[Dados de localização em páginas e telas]

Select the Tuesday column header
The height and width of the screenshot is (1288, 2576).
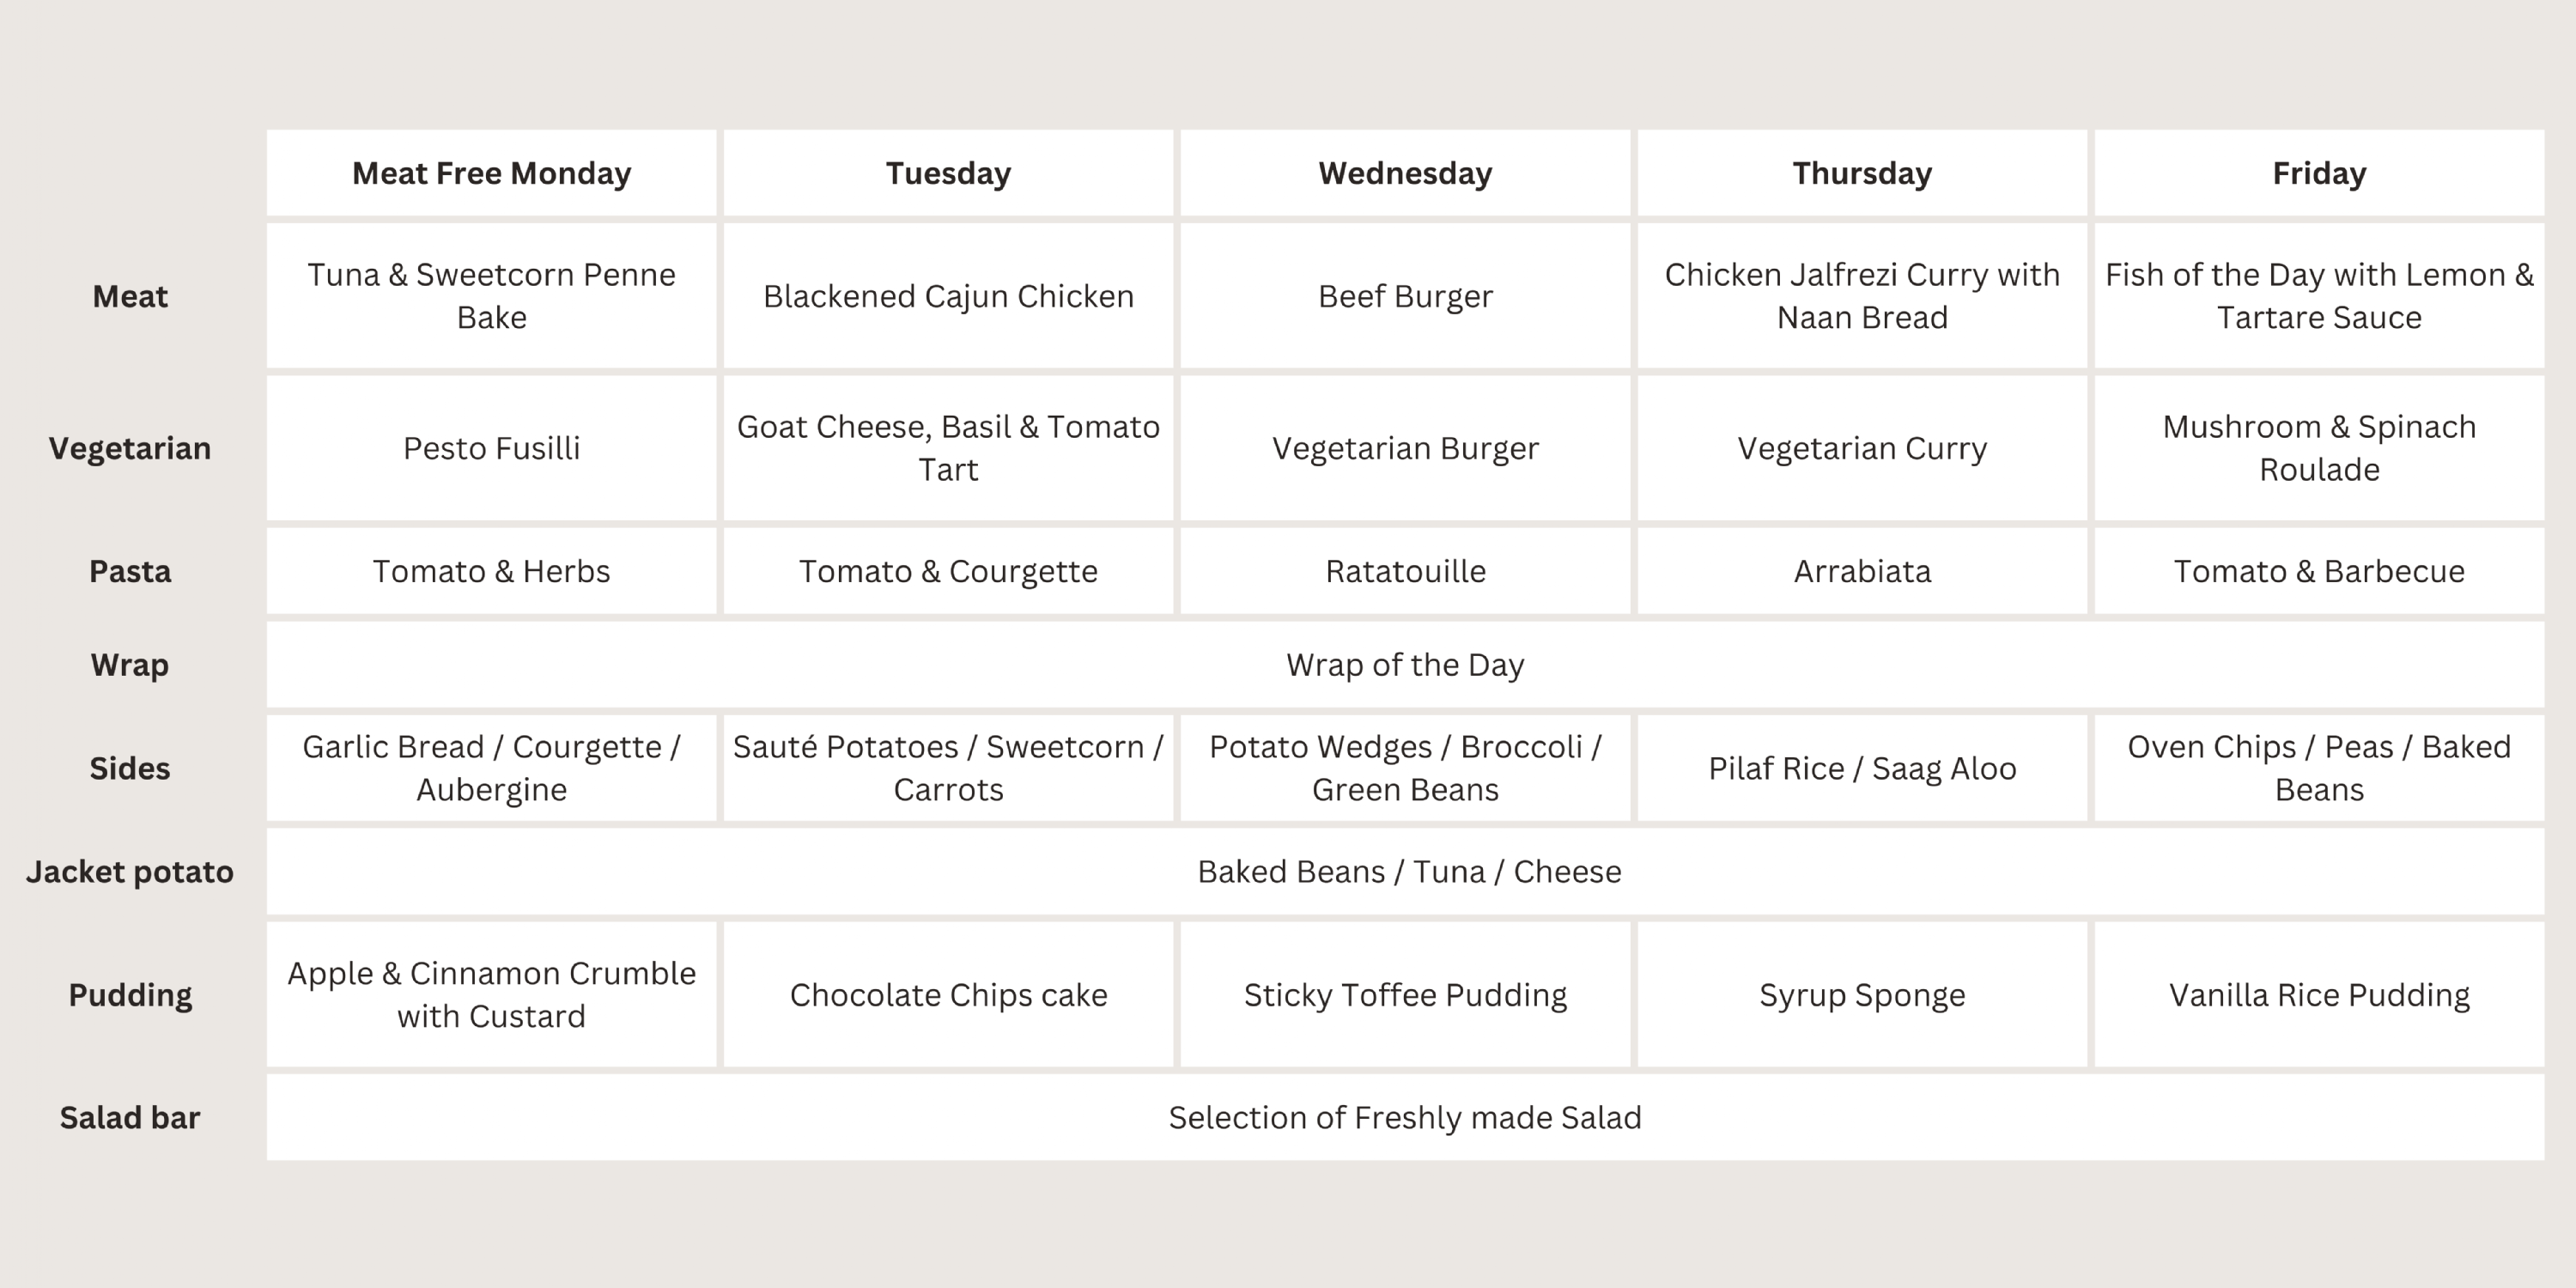[948, 173]
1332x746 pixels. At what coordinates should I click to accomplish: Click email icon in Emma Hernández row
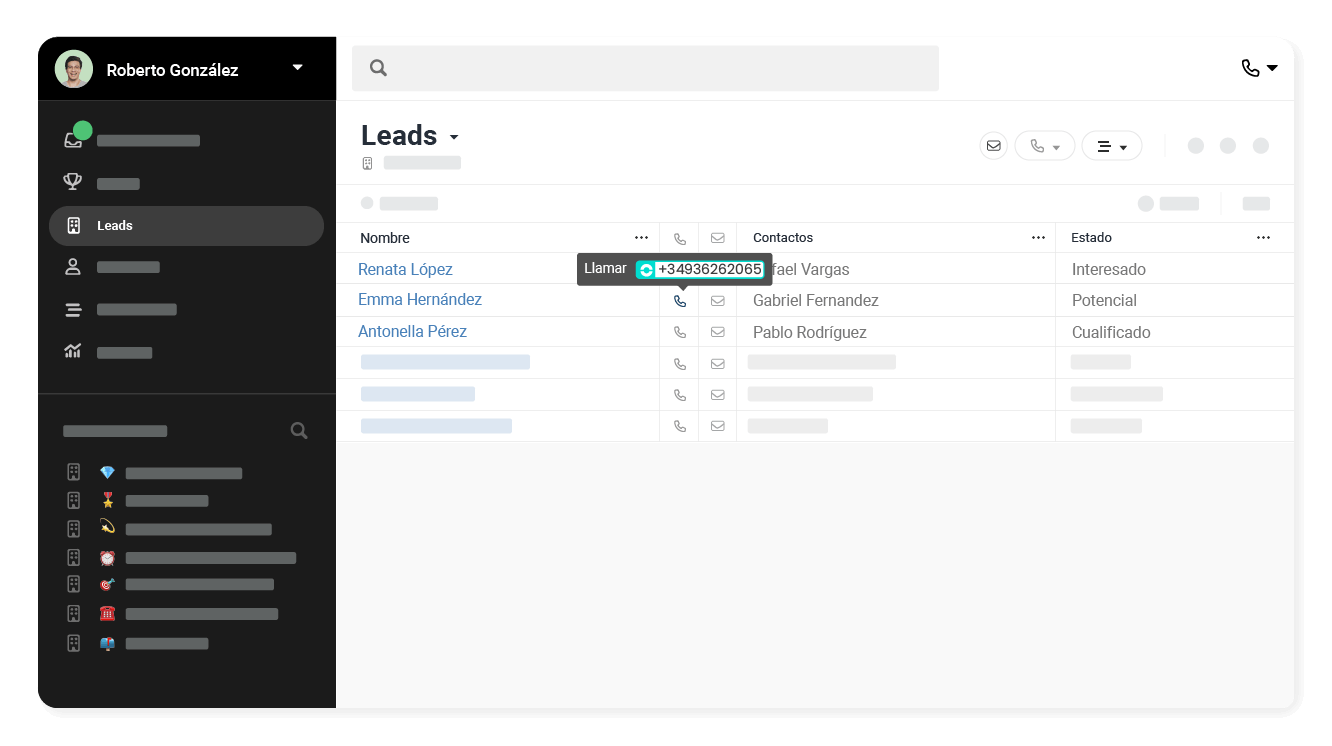click(x=717, y=301)
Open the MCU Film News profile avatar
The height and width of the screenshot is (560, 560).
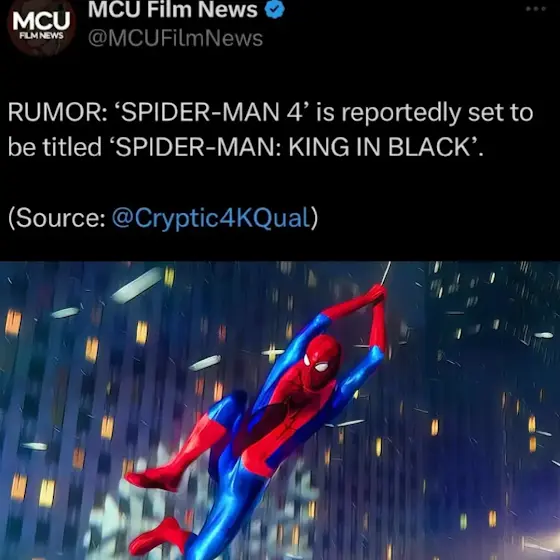[41, 27]

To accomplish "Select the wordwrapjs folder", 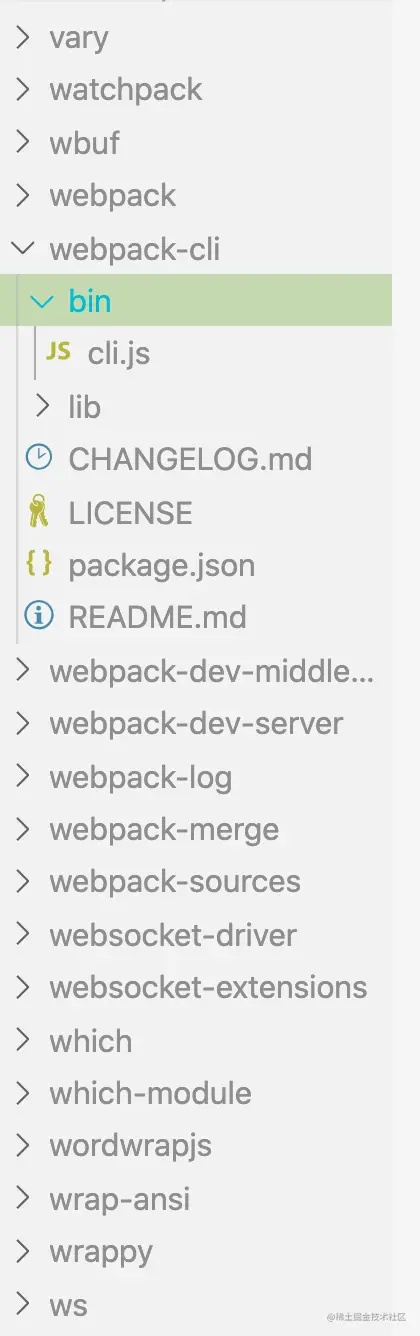I will tap(131, 1146).
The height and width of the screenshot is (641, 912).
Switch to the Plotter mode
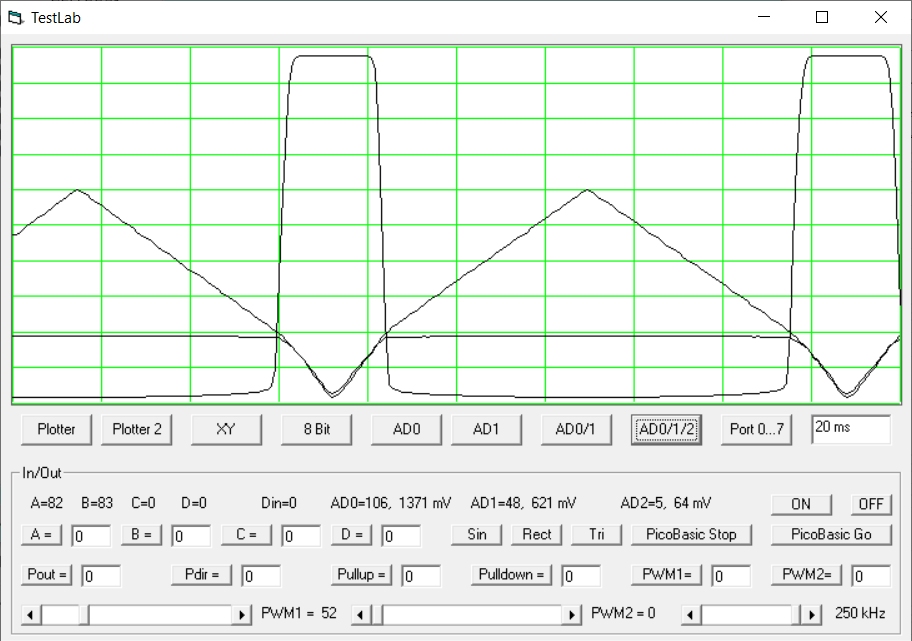coord(56,429)
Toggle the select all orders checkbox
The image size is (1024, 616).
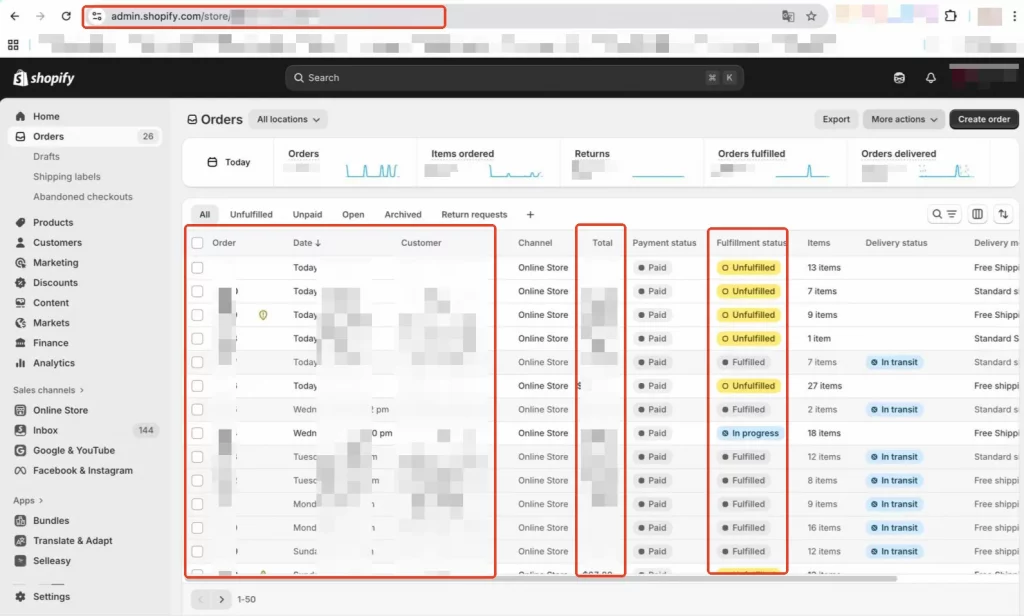(x=197, y=243)
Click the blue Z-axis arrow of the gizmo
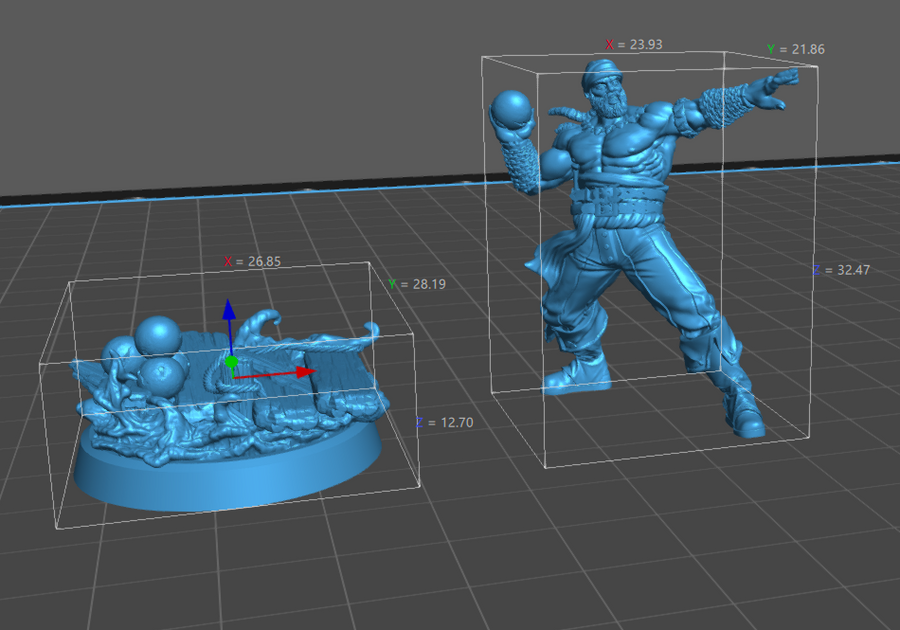 click(x=229, y=312)
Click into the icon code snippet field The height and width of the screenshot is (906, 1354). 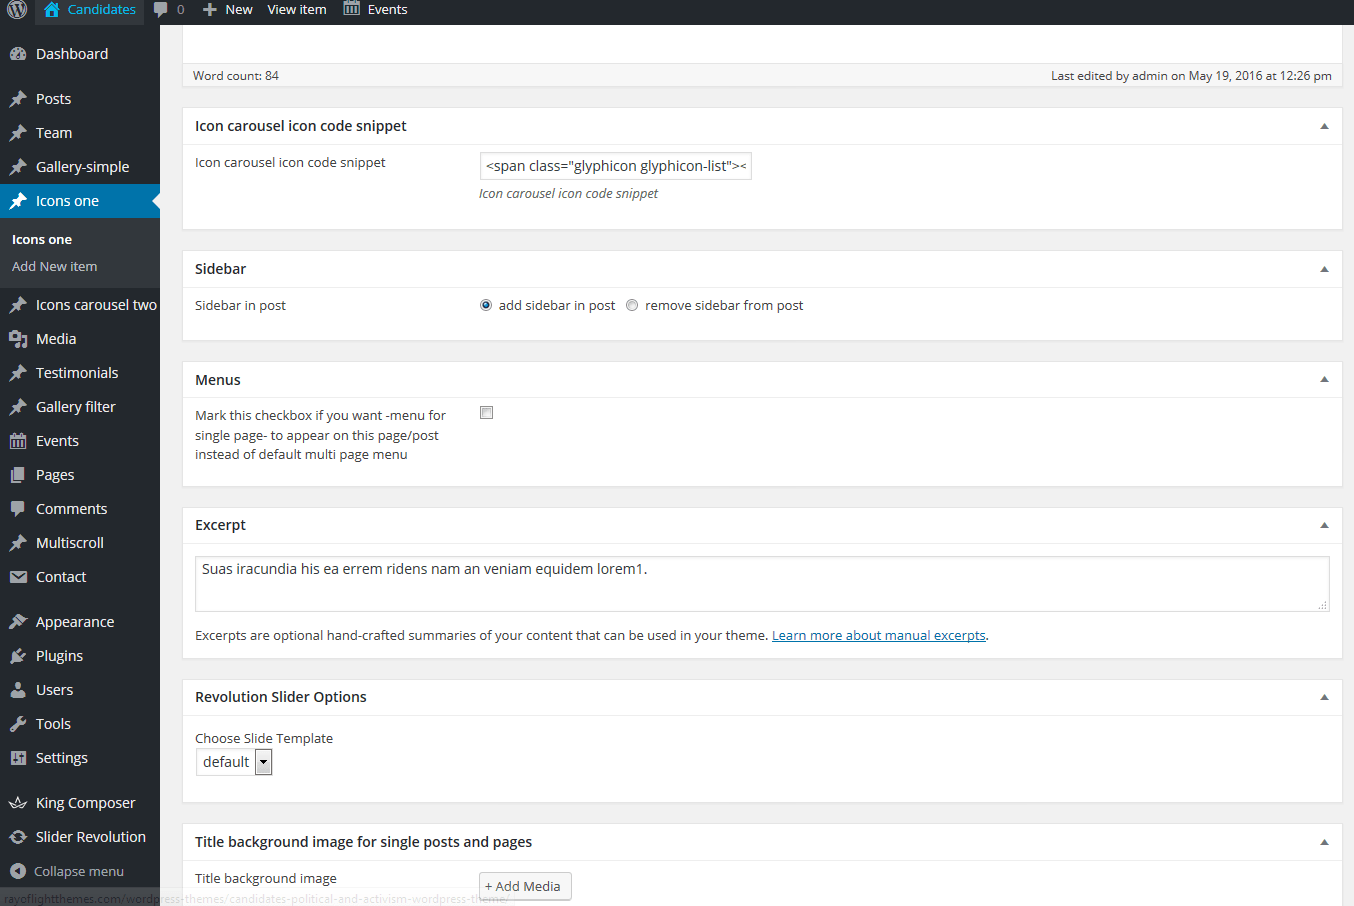pyautogui.click(x=615, y=166)
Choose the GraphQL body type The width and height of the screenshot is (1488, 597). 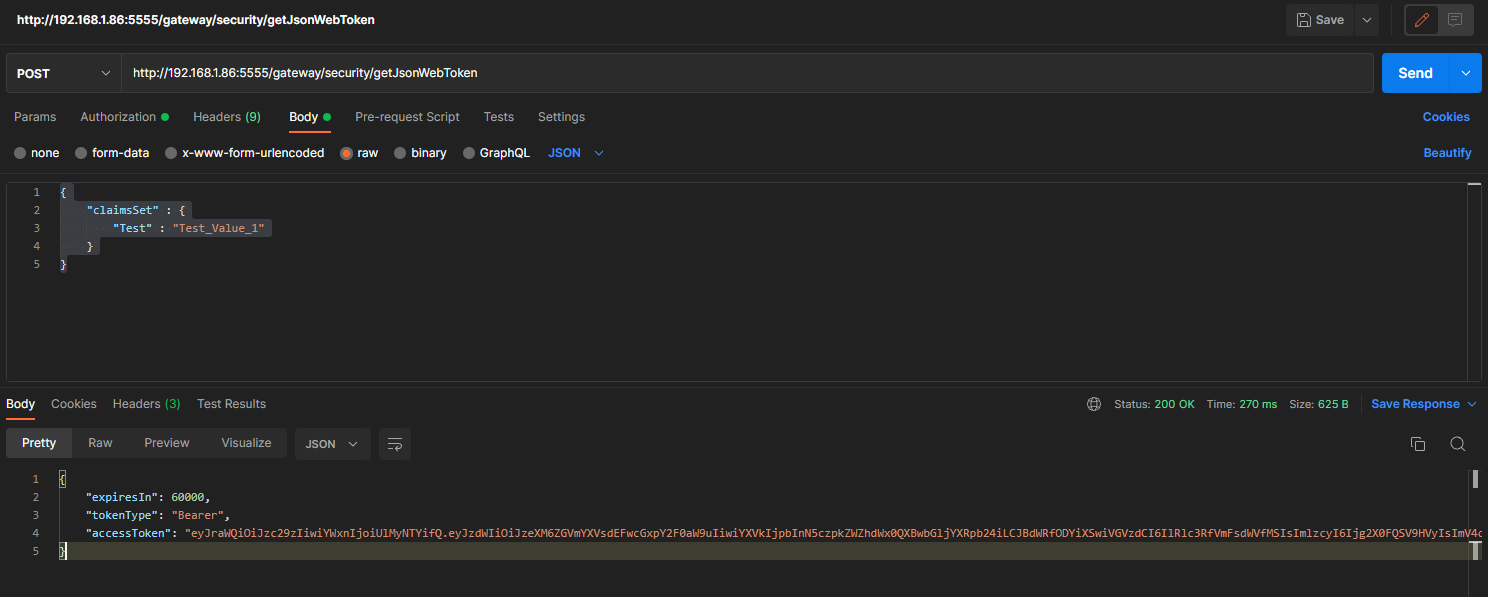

● SUAS INSTRUÇÕES:
Transforme os dados, do início até a linha com "click(x=717, y=301)", inclusive, em um CSV de duas colunas chamadas comando e alvo, com uma linha por comando. Cada campo deve ficar entre aspas, com as quebras de linha trocadas por espaços e sem as imagens.

● SAÍDA COMPLETA:
comando,alvo
"Select the Tuesday column header The height and width of the screenshot is (1288, 2576).","[948, 173]"
"1332x746 pixels. At what coordinates should I click to accomplish: Click email icon in Emma Hernández row","click(x=717, y=301)"